Scaling Impact Investing: The Role of Institutional Investor Capital
Impact investing continues to gain momentum in the U.S. and abroad, but scaling it has proven difficult. The fact that momentum has not translated into institutional capital reaching critical mass is not surprising. Why? Because at the most basic level, impact investing is challenging the building blocks of capitalism, and its profit motive, as the sole path to maximizing shareholder value. This is the language of fiduciaries and common ground is yet to be reached, but will it ever and does it matter?
A recent piece by Bob Massie in Institutional Investor focusing on ESG (environment, social, governance) criteria for institutional investors provides great insight. He offers a critical set of considerations and arguments that fall under the impact investing umbrella. One of the most powerful sentences in the article:
…”Though no one disputes capitalism’s raw force, the deeper issue is whether the free-market system, hamstrung by the narrow assumptions of economics and finance, has been asking the wrong questions, examining the wrong data, reaching the wrong conclusions and pursuing the wrong goals.”
I have been thinking about this a lot lately. To me, the sentence above is linked to one of Milton Friedman’s most powerful contributions to our collective thinking. If you know Milton Friedman, you must be going “yeah, right” – but read on.

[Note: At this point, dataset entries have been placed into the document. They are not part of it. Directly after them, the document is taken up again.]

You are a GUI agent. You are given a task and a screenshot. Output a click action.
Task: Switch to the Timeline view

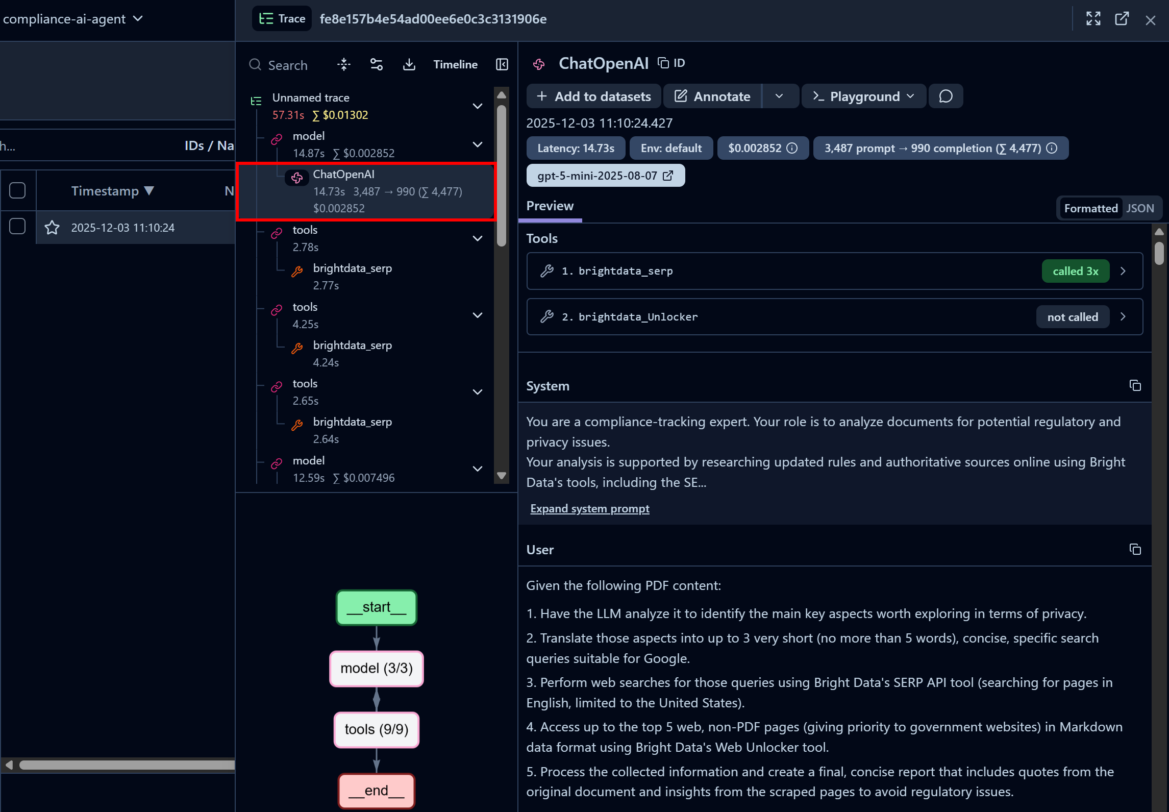coord(455,64)
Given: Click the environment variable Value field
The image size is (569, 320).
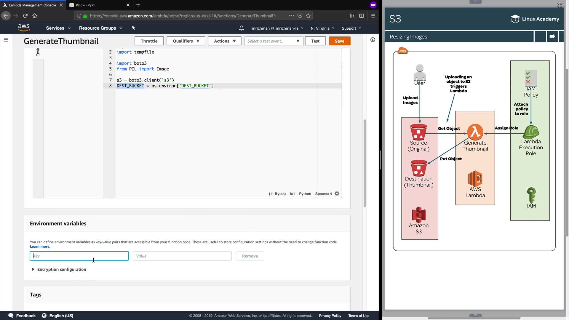Looking at the screenshot, I should click(x=182, y=256).
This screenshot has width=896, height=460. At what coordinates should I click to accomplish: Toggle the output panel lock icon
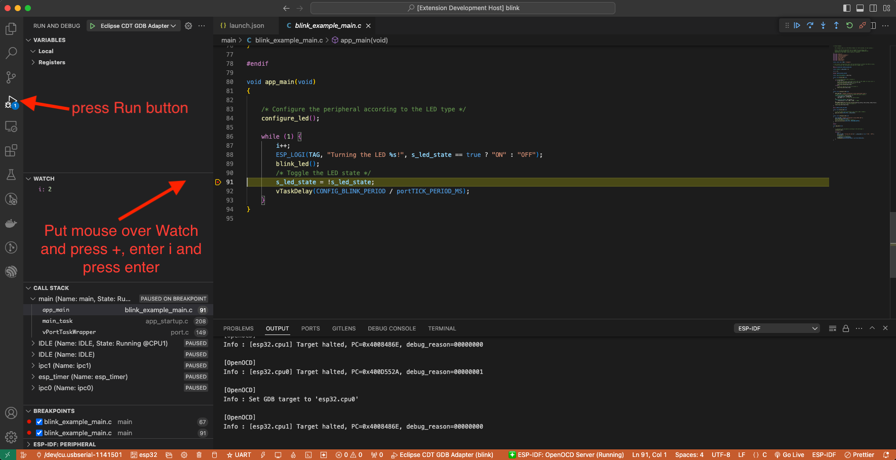pyautogui.click(x=845, y=328)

Across asset classes there is growing interest in a panoply of strategies captured by the following terms: impact investing, ESG, social enterprise, profit with purpose, etc. Impact investing has largely attracted capital to pursue illiquid alternative investments, mainly via venture capital strategies. But the amounts deployed are dwarfed by the fact that investable assets around the world surpass $200 trillion. The big question is whether those assets can be focused on impact.